- _THE TASK_
Reproduce the data from the line with "You are a GUI" up to and including the line with "tap(108, 314)".

- _EXTRACTED MATERIAL_

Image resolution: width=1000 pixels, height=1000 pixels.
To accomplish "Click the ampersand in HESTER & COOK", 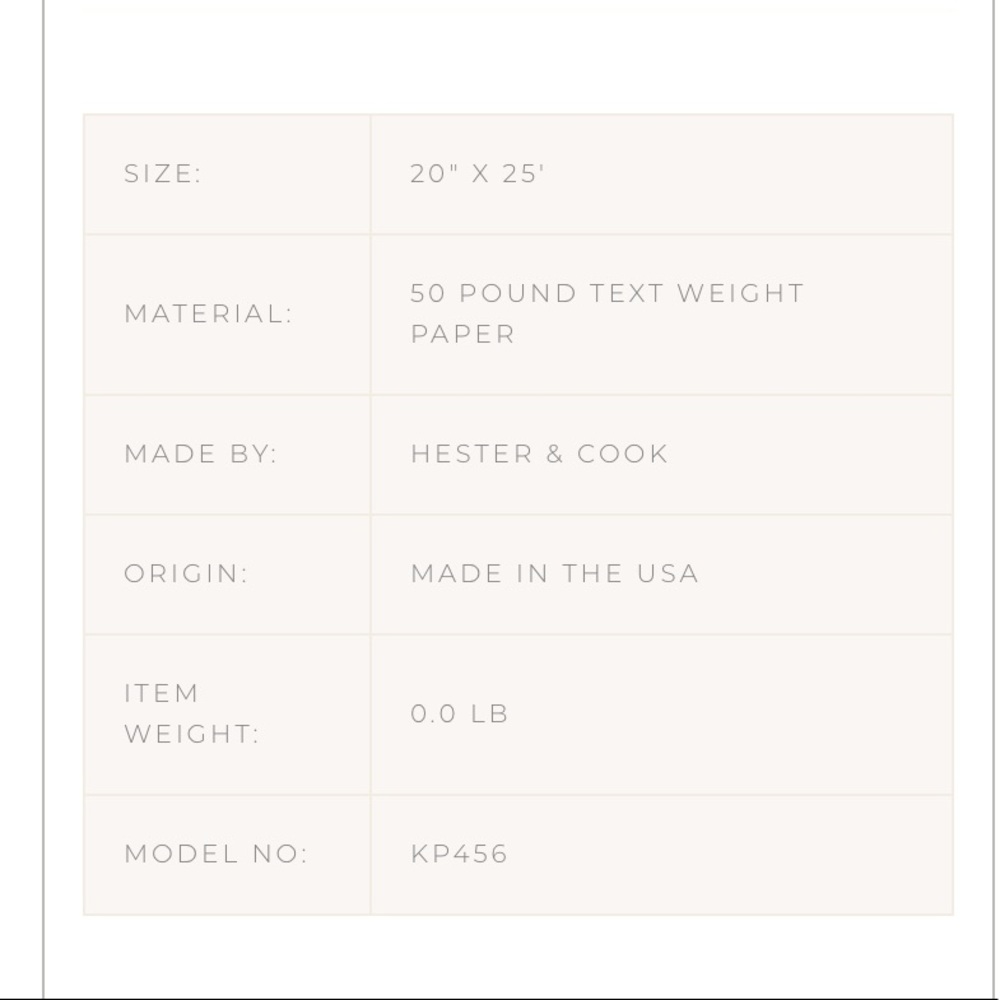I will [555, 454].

...

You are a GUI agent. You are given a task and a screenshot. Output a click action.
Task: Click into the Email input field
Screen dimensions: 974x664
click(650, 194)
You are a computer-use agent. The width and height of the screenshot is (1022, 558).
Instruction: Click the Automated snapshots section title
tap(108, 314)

- _OUTPUT BELOW_
You are a GUI agent. You are given a task and a screenshot. Output a click action.
Task: Click into the Email input field
Screen dimensions: 974x664
click(650, 194)
You are a computer-use agent. The width and height of the screenshot is (1022, 558).
Instruction: Click the Automated snapshots section title
tap(108, 314)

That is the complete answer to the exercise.